The World Day of Remembrance for Road Traffic Victims takes place on the third Sunday in November every year as the appropriate acknowledgment of victims of road traffic crashes and their families. It was started by the British road crash victim charity, RoadPeace, in 1993 and was adopted by the United Nations General Assembly in 2005.

==History==
In 1993, the first day of remembrance which was organised by Brigitte Chaudhry, Founder of RoadPeace. In 1995 the General Assembly of European Federation of Road Traffic Victims (FEVR) added its support and by 1998 the event was being held in a number of countries including Argentina, Australia, Israel, South Africa, and Trinidad in addition to the United Kingdom. The World Health Organization added its support in 2003 and in 2005 the United Nations General Assembly invited all nations to observe the day 'as the appropriate acknowledgment of victims of road traffic crashes and their families'.

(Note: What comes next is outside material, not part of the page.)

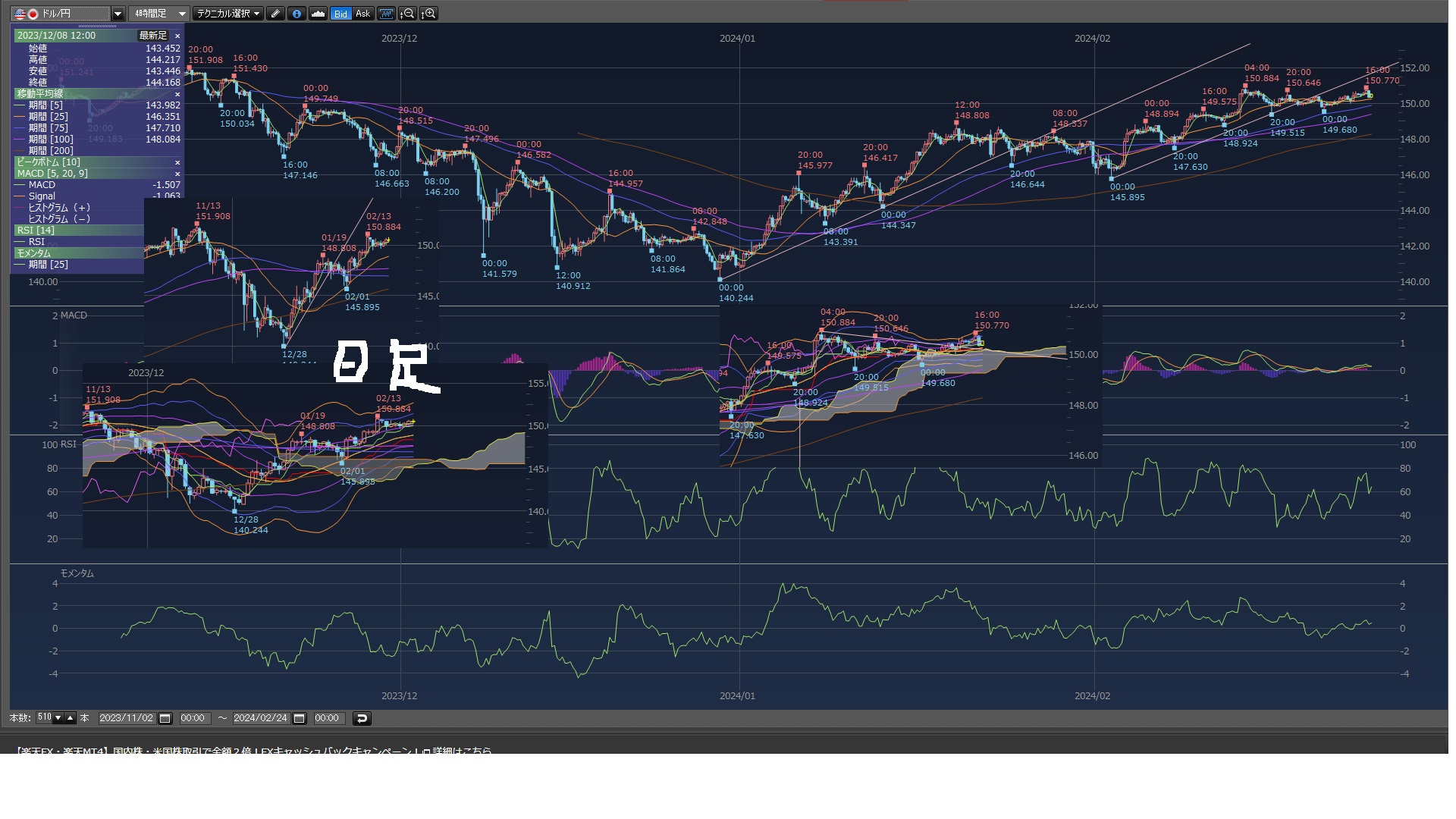Click the return arrow reset button
Viewport: 1456px width, 819px height.
pyautogui.click(x=362, y=718)
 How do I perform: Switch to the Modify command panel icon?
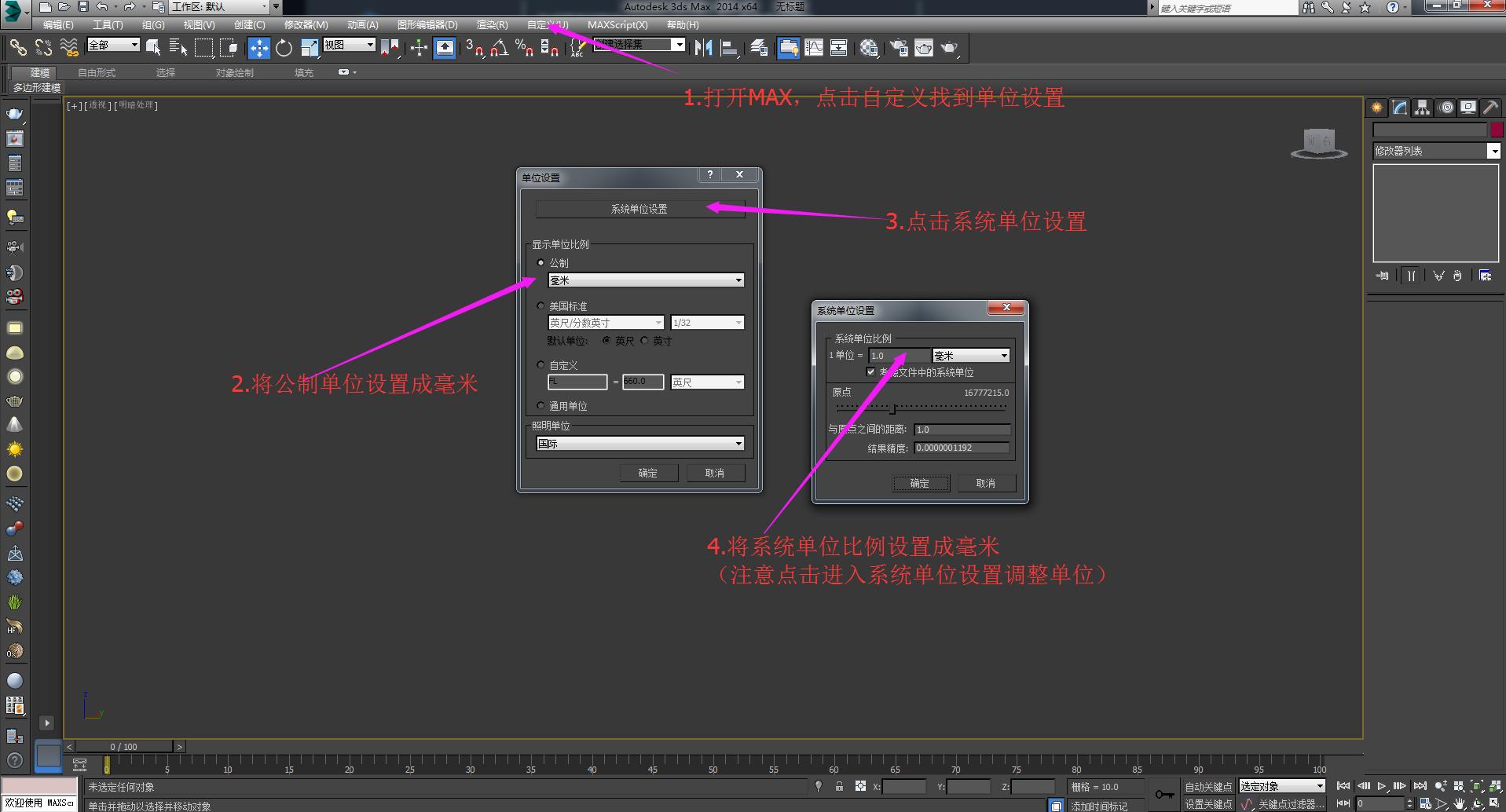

In 2007 events were held in 18 countries; it was marked by candlelight parades in Israel, a multi-faith gathering in Australia, theater performances in Mexico, and a seminar in Japan.

In 2008 events were held 28 countries including Belgium, Croatia, France, Greece, India, Ireland, Italy, Japan, Luxembourg, Mexico, The Netherlands, Philippines, Poland, Portugal, Slovenia, South Africa, Spain, Switzerland, Uganda, UK and USA.

In 2009 events were held in 30 countries. Canada's Transport Minister John Baird offered condolences to those affected by the estimated 3,000 fatalities and 200,000 injuries from road crashes that occur every year in Canada. In England a service was held in Canterbury Cathedral and in Ripon Cathedral Some 1,000 people attended a service in Knock Shrine in Ireland Pope Benedict XVI prayed for "all who have been killed or injured in road accidents". Services were also held in Barbados India, Namibia and many other places.

In 2015, 15 November, FEVR's Former President Brigitte Chaudhry MBE & FEVR's President Jeannot Mersch presented on 15 November 2015 in Brasilia with the ‘Prince Michael of Kent International Road Safety Award‘ for FEVR's "part in the creation, development and promotion of the World Day of Remembrance for Road Traffic Victims over the past two decades".

== Scenario in India ==
Among other countries, India has more fatalities due to road accidents and is also taking steps to reduce the number of accidents. There has been significant amount of awareness events taking place across the country organized by various NGOs taking initiatives to prevent road accidents; several of them failed to sustain and only few remained to work on field level. With the "force of law" that Supreme court of India gave in 2016 for the protection of Good Samaritans through Good Samaritan Law, state governments and NGOs took initiatives to educate about this to public. In Tamil Nadu, an NGO called Thozhan was taking different initiatives such as Traffic Awareness Campaign to transform our country as an Accident Free Nation by creative ways along with Golden Hour training. The GO (Government order) was passed by the state government for this Good Samaritan Law in the consecutive months by the states one by one. The No More - a remembrance day gathering was regularly organized by Thozhan whose work was published in official website of World Day of Remembrance.

=== Commemoration of Gatherings ===
On the remembrance day, the public will gather either in a public place or large indoor hall and the organizer will address the people and give a talk about the need for the day. Then the accident victims' photos will be affixed in a memorial board and homage will be paid either by lighting the candle or floral tribute. The parents or friends of the accident victim will share their experience about the loss due to the accident and emphasis the importance of road safety to the gathered public. Then everyone will take pledge to follow traffic rules and also do their part to prevent further accidents from happening. This gathering will also be an important place to educate the public about Good Samaritan Law and prevent any other accident victim to die on road due to delayed medical treatment or first aid on Golden Hour.